Mientras esto sucede y dada la necesidad de las familias de tener una idea sobre la programación del año escolar, hemos elaborado una versión hipotética del mismo con base en la información suministrada a la prensa por la Ministro de Educación -que incluye que las clases se iniciarán el 17 de septiembre y que las escuelas en las que funcionan los centros electorales sólo dejarán de funcionar el viernes previo y el lunes posterior al proceso electoral que se realizará el próximo 7 de octubre- y a partir de la estructura de actividades del calendario escolar oficial del año pasado. (Los detalles del calendario escolar del año pasado, los publicamos en su momento, en este enlace)

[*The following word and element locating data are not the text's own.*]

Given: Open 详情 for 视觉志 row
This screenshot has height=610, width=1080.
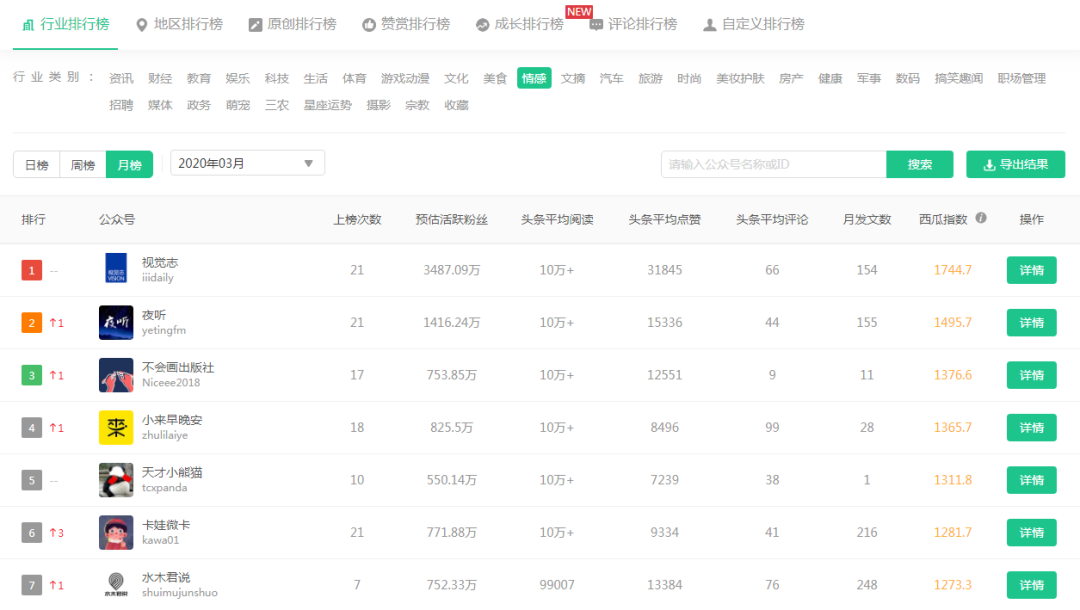Looking at the screenshot, I should 1031,270.
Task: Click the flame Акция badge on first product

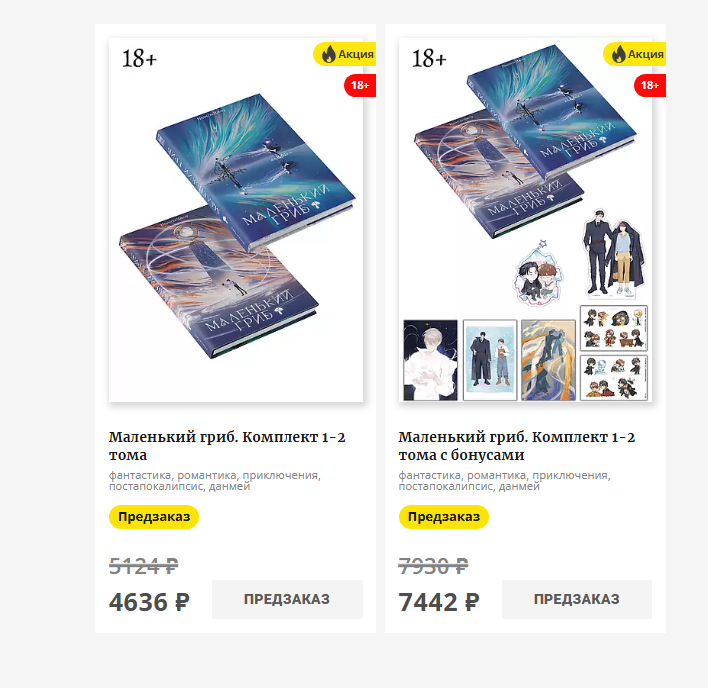Action: pos(345,54)
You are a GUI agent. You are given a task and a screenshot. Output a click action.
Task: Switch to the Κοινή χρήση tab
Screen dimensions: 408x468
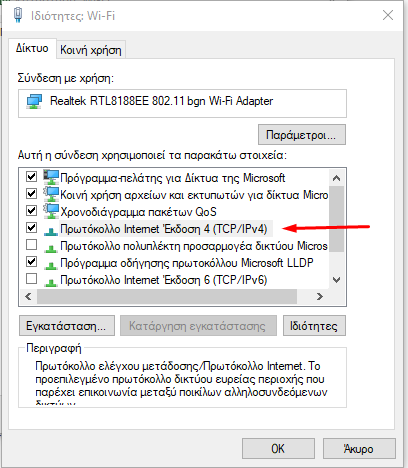click(91, 50)
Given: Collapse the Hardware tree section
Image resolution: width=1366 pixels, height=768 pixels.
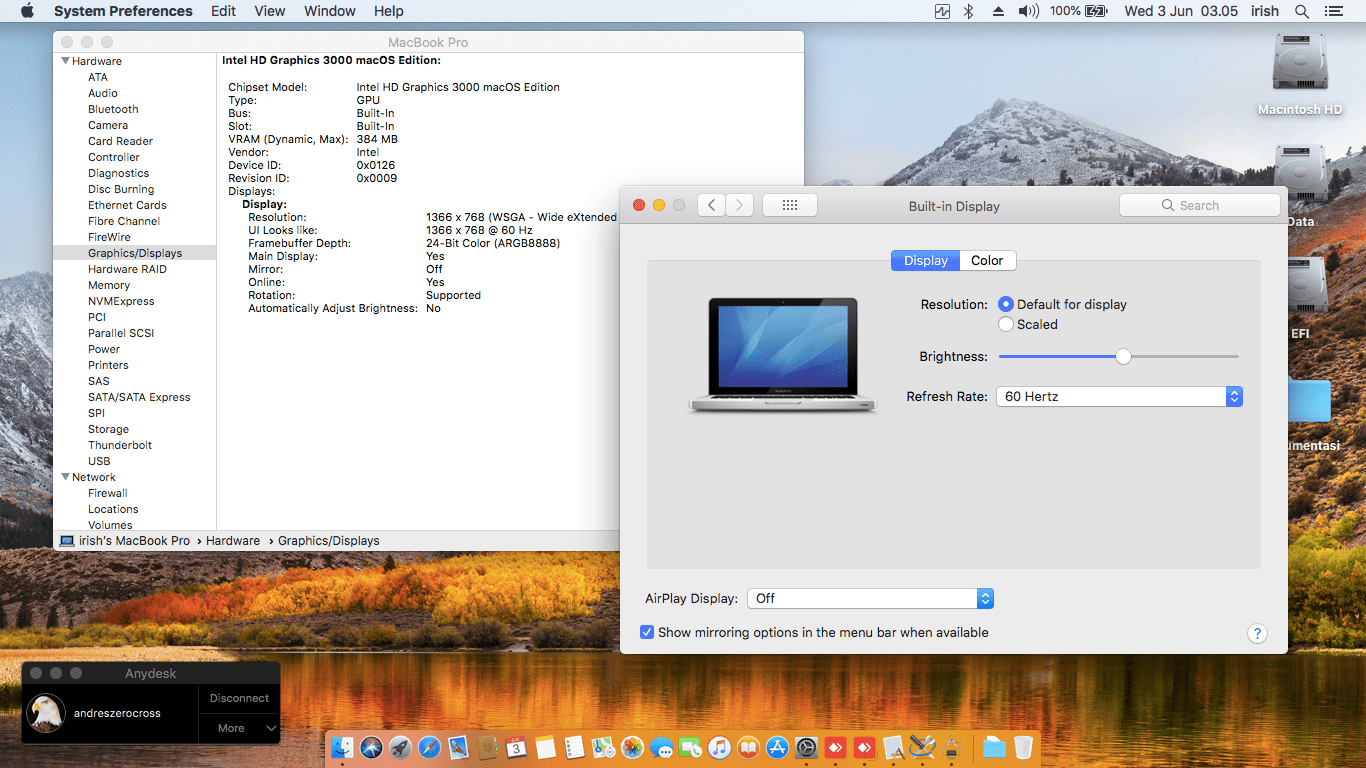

Aplicando la información suministrada por la Ministro y siguiendo la estructura de actividades del calendario escolar del año pasado, la versión hipotética del calendario escolar para el año 2012-2013, quedaría de la siguiente manera:

Como se puede apreciar en esta hipótesis de trabajo, están incluidas las fechas de los tres procesos electorales que se desarrollarán a lo largo del año escolar 2012-2013, así como los días feriados oficiales, los días de receso que no son feriados (incluye días de las vacaciones de diciembre y de Semana Santa) y se señalan los días de planificación y realización de actividades escolares complementarias a las de enseñanza.

De acuerdo esta hipótesis, entre el 17 de septiembre de 2012 y el 31 de julio de 2013 tendremos 318 días, de los cuales, 104 corresponden a días feriados y 214 serán días hábiles.

De esos 214 días hábiles, de acuerdo a la distribución de actividades que se desprende del calendario del año escolar pasado y tomando en cuenta los tres procesos electorales previstos, quedarán 148 días dedicados a actividades de enseñanza y 51 días dedicados a actividades escolares complementarias, entre las que se encuentran las de planificación, realización de consejos y entrega de boletines informativos.

De acuerdo a lo dicho por la Ministro de Educación, en cada proceso electoral las escuelas suspenderán actividades el viernes previo y el lunes posterior, por lo que, en total, se emplearán en actividades electorales sólo 6 días del próximo año escolar. De la misma manera, además de los días feriados que caen de lunes a viernes, en todo el año escolar se tomarán 10 días hábiles por el receso decembrino. En total, se trata de 29 días sin actividades escolares de ningún tipo, distribuidas de la forma siguiente:

Como se puede observar, si se mantiene la lógica utilizada para estructurar las actividades el año escolar pasado y tomando en cuenta los tres procesos electorales y los días feriados, tendremos un año escolar con 199 días de actividades en total y 148 de actividades de enseñanza.

Para lograr los 200 días que establece la LOE, se tendría que trabajar en las escuelas al menos uno de los días de Semana Santa o prorrogar el año escolar hasta el primero de agosto. Además, no se podría perder ni un sólo día de actividades por ninguna razón o imprevisto.

Sin embargo, para aumentar la cantidad de días de clase, se requiere hacer una reprogramación de las actividades escolares lo que implicaría también, poner en riesgo la calidad del proceso educativo debido a que el resto de las actividades resultan vitales para el éxito del proceso de enseñanza.